Kalau kuperhatikan, sepertinya sekarang Ranu lebih banyak melakukan kontak fisik denganku. Entah itu mengelus kepala, memegang kening atau menggandeng tangan. Seperti seharian ini, selama aku istirahat, aku merasakan sebentar-sebentar dahiku dipegang oleh seseorang dan setiap aku membuka mata untuk melihat siapa orangnya, Ranulah pelakunya.

Ranu benar-benar menunjukkan perhatiannya padaku. Sikapnya berbanding terbalik dengan dulu saat aku masih bersama Binar. Dulu dia lebih sering bermuka datar. Kadang kalau berbicara ketus. Kadang juga seolah enggan melihatku. Menghindar setiap bertemu. Dan selalu membuang muka tiap tanpa sengaja kami berpapasan mata.

Aku tidak tahu apa yang membuatnya sebegitu membenciku dulu. Apakah benar seperti yang dia katakan barusan atau bukan. Aku tidak tahu. Aku juga tidak tahu kenapa sikapnya yang sekarang bisa selembut dan semanis ini. Apa karena sekarang aku adalah istrinya? Apa ini yang dimaksud Binar dulu saat dia bilang, mungkin kalau aku lebih dulu kenal dengan Ranu aku akan lebih dulu jatuh cinta padanya?
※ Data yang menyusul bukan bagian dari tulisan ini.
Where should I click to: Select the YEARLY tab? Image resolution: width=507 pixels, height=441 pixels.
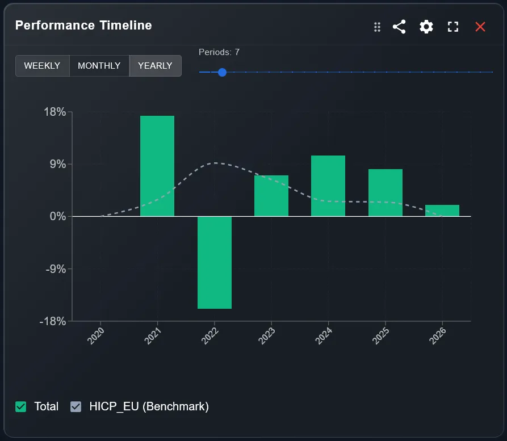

Tapi Binar tak pernah tahu kalau kenyataannya memang aku lebih dulu bertemu dengan Ranu daripada dengannya. Dan nyatanya aku nggak ada tuh jatuh cinta - jatuh cinta padanya. Bagiku saat itu Ranu hanya orang aneh yang suka ngetem di depan SMA. Seorang pengangguran yang nggak ada pekerjaan. Orang mesum yang sedang mencari mangsa. Bagaimana aku nggak curiga coba kalau dia selalu ada di depan gerbang SMA-ku dulu tapi tak melakukan apa-apa. Padahal dia bukan siswa di sana. Yang Ranu lakukan hanya duduk di jok motornya dan memperhatikan para siswa yang keluar masuk SMA.
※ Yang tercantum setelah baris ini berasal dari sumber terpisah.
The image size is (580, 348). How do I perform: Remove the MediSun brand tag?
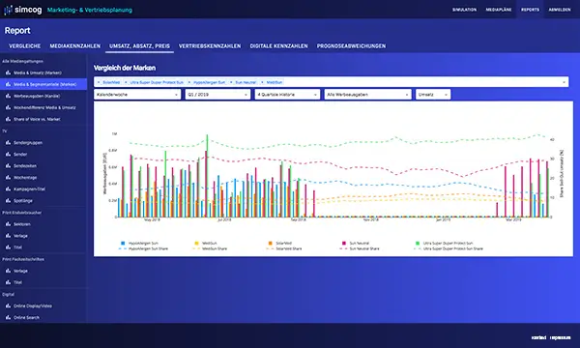[x=262, y=82]

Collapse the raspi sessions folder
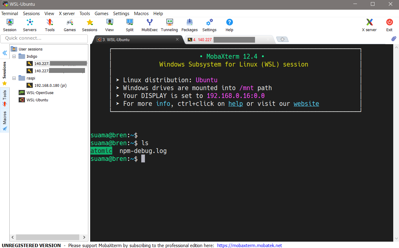[14, 78]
Aku masih bergidik ngeri kalau membayangkan saat itu. Apalagi dia pernah menghampiriku saat aku pulang telat dan meminta nomorku. Untung aku tak hapal jadi sekalian aja aku kasih nomor acak yang kukarang. Bodo amat nomornya bakal nyaut ke nomor siapa, aku tak peduli. Karena awalnya aku mengira Ranu adalah penguntit mesum pencari mangsa. Sampai akhirnya aku tahu kalau dia adalah kakaknya Binar, pacarku saat aku diajak main ke rumahnya dan ketahuan sedang mau ena-ena.